Upon pressing the Vizio smart platform emblem on your remote, you'll be brought to the first "page" of four apps. One of them allows you to access your Vizio user profile. One of them is HDTV settings—so not really an app. One of them, Media, will allow you to play back your USB connected media (more on that below). But the first one, the Yahoo! Connected TV Store, is actually an app, or rather, an app store. The Yahoo! store provides "extra" apps for your Vizio TV, but they can still only be accessed through the store after being dowloaded.

The Yahoo! TV store has free and paid apps, and most have just been shoveled in to give the appearance of content.

Yahoo! has also provided an app specifically for news, which will offer up top headlines, and organize news by type: Sports, Science, Business, etc. Unfortunately, beyond the fish hook headlines, there's really only a few sentences provided about the story itself. This app is updated automatically through your internet connection, but don't expect to walk away from it feeling terribly well-informed.

That’s VUDU in the background, one app you might find useful.

Yahoo! Weather will give daily updates on the weather of major cities like London, Paris, New York, San Francisco, and... Sunnyvale? The weather information is provided by The Weather Channel, but beyond a graphical representation of sunshine, clouds, or rain, and the temperature in your location, there's no other information available. Creating and updating a Vizio profile will allow you to replace Sunnyvale, CA with your own location.

Setting up your VIZIO profile will add your own local weather to the Yahoo! weather listing.

Streaming Movies, TV, and Music

The major providers of streaming content, as we mentioned, are Netflix, VUDU, and Amazon Instant Video. Each of these content providers has a dedicated button on the remote, so if you want, you can skip the Vizio smart interface and jump right into your favorite episode of Futurama. Good news, everyone! Unlike all of the free apps on Vizio's platform, these three will actually initiate their own interface and fill your whole screen, offering a well-organized and aesthetically sound look at all of their content.

VUDU, Netflix, and Amazon require a recurring monthly subscription fee, but offer free trials.

Netflix, VUDU, and Amazon each offer streaming movies and television. If you're looking for a content provider that offers the same sprawling collection of music, Vizio has also included access to Rhapsody, a subscription service music provider. Rhapsody organizes artists and bands by genre, name, and popularity, and also offers users a free trial of their services. These content providers can be searched using an on-screen keyboard that requires the included remote control for navigating and selecting letters.

Rhapsody, and all content providers, can only be searched using an on-screen keyboard.

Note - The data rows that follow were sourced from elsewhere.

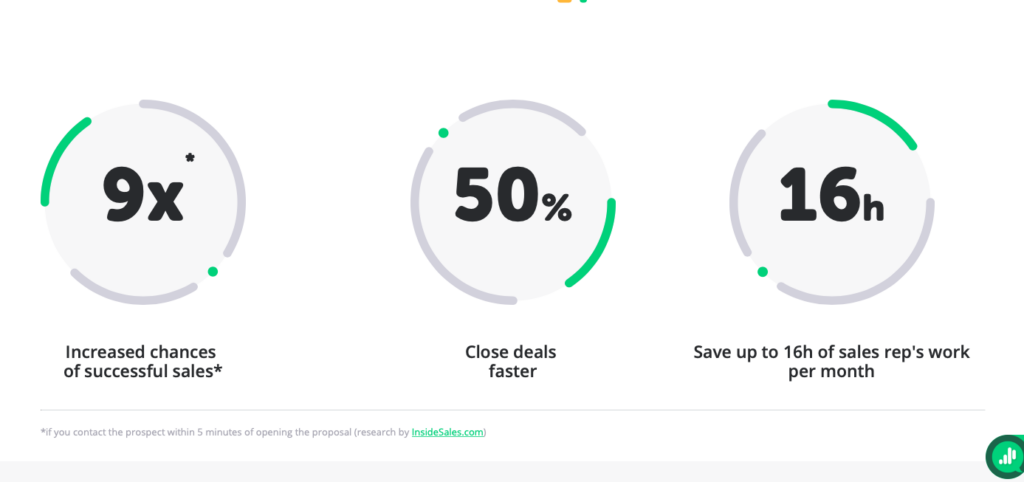Click the green dot beside the 16h circle

[763, 272]
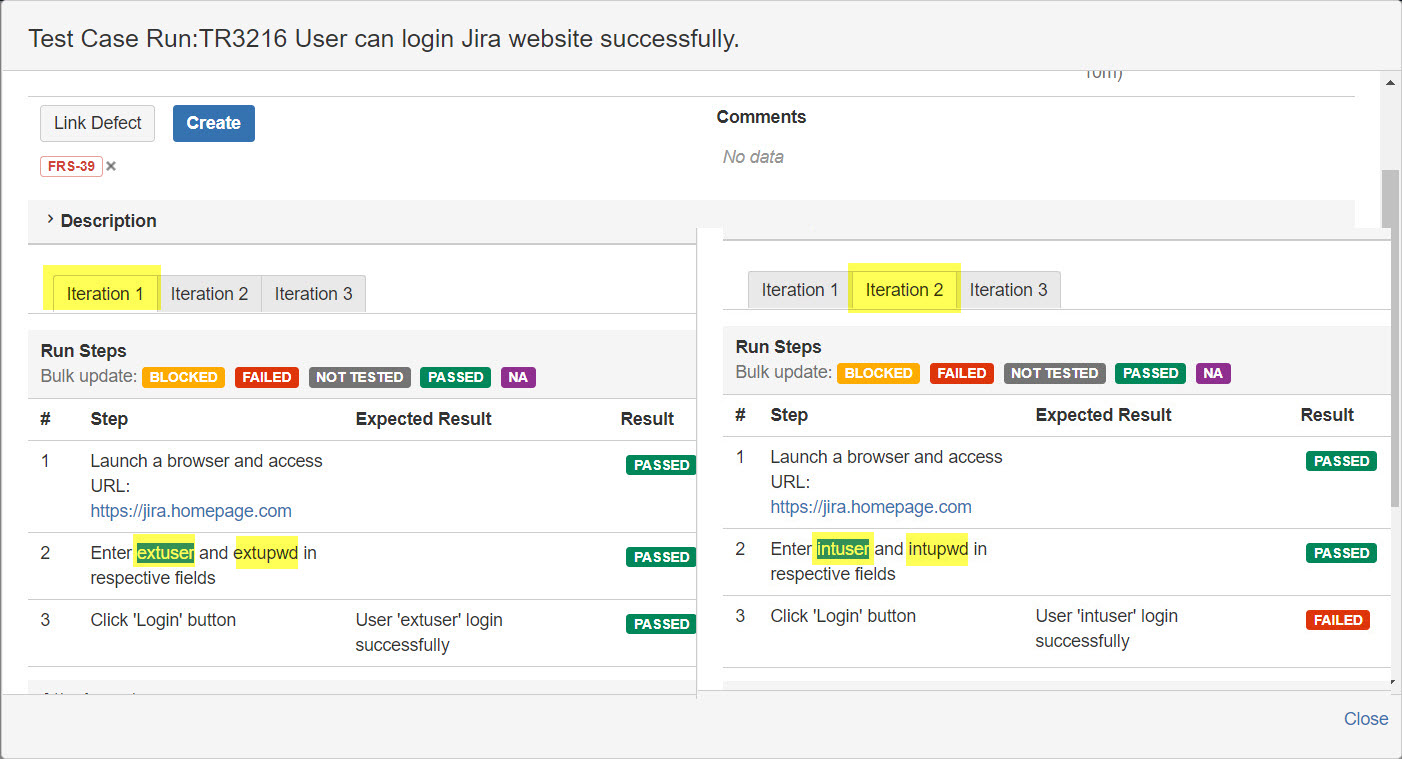Open jira.homepage.com link in left step 1
This screenshot has width=1402, height=759.
pyautogui.click(x=191, y=511)
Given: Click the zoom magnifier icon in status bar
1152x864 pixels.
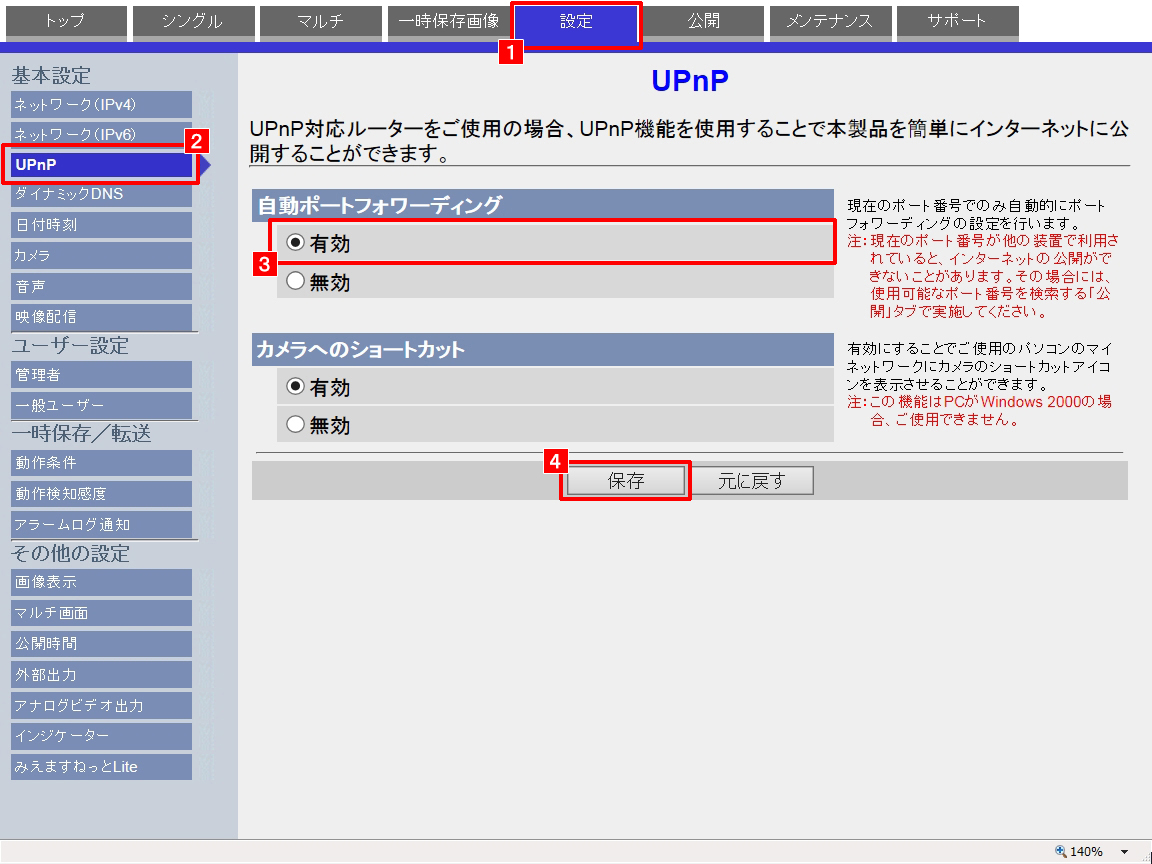Looking at the screenshot, I should (1061, 852).
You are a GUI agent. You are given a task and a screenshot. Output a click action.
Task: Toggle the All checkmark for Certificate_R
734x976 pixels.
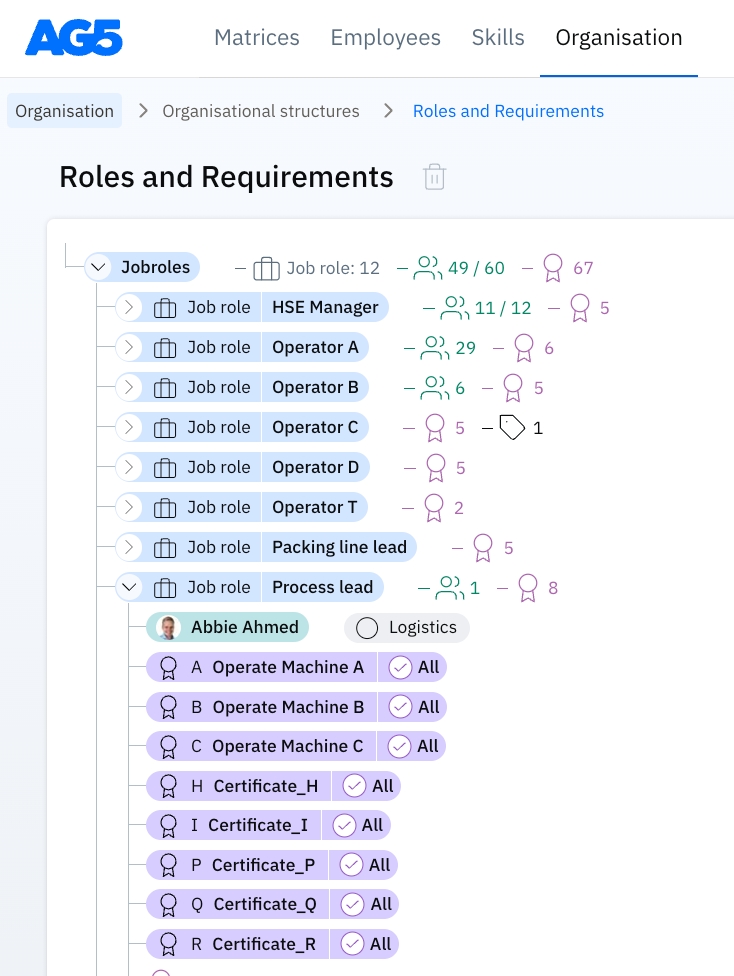352,944
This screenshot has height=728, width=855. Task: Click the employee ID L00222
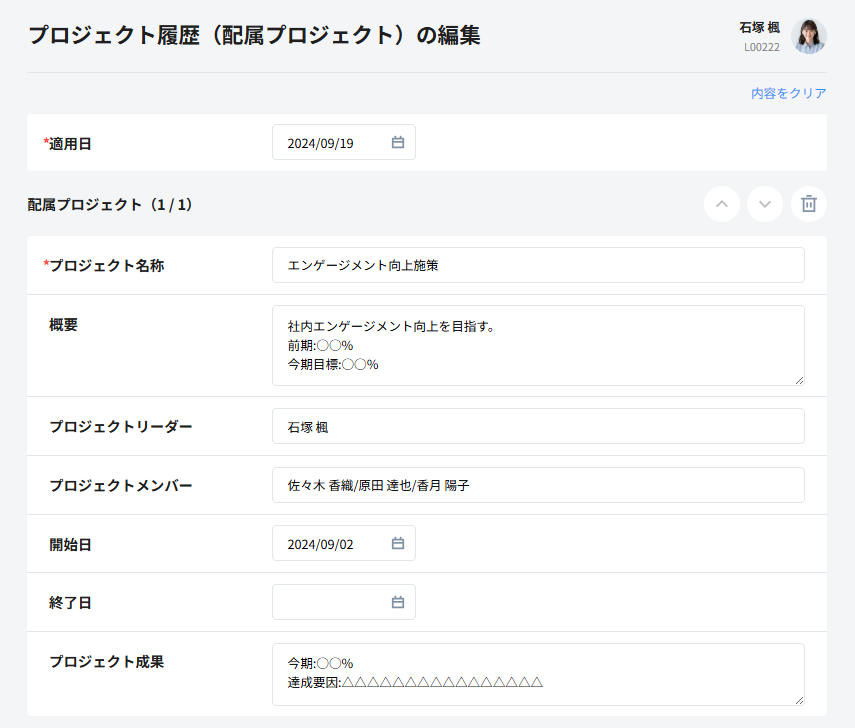pyautogui.click(x=761, y=47)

Your Personal Media (photos, music, & videos)

Inserting a USB flash drive into your Vizio TV's USB input will initiate the option of playback, but you can also jump into this menu by clicking on the "Media" app on your smart selection bar. Vizio's TVs may make use of wireless internet apps, but they don't allow any wireless interfacing, so the only content you can access must be stored on a USB flash drive, and that flash drive also needs to be compatible with Vizio TVs. Sound annoying? It is.

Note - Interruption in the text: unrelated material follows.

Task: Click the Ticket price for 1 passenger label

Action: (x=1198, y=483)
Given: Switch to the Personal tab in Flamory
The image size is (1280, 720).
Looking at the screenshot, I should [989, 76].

VIZIO allows photo playback from a USB flash drive, but no wireless device interfacing.

Once you've worked the right magic to have your USB device and files detected, your photos, music, and video content is then organized into sections, and displayed in a plain but useable string of thumbnails across the screen. Supported files and unsupported files will both show up, so there's no way of knowing whether or not a photo can be expanded to fullscreen, or a video can be played back at all, without attempting to do so first.

VIZIO’s media playback hub organizes your content by photo, music, or video.

It's good that Vizio has taken the time to include media playback alongside its less than stellar selection of apps, but like so much of its smart content, it feels tacked on, lackluster, and last minute.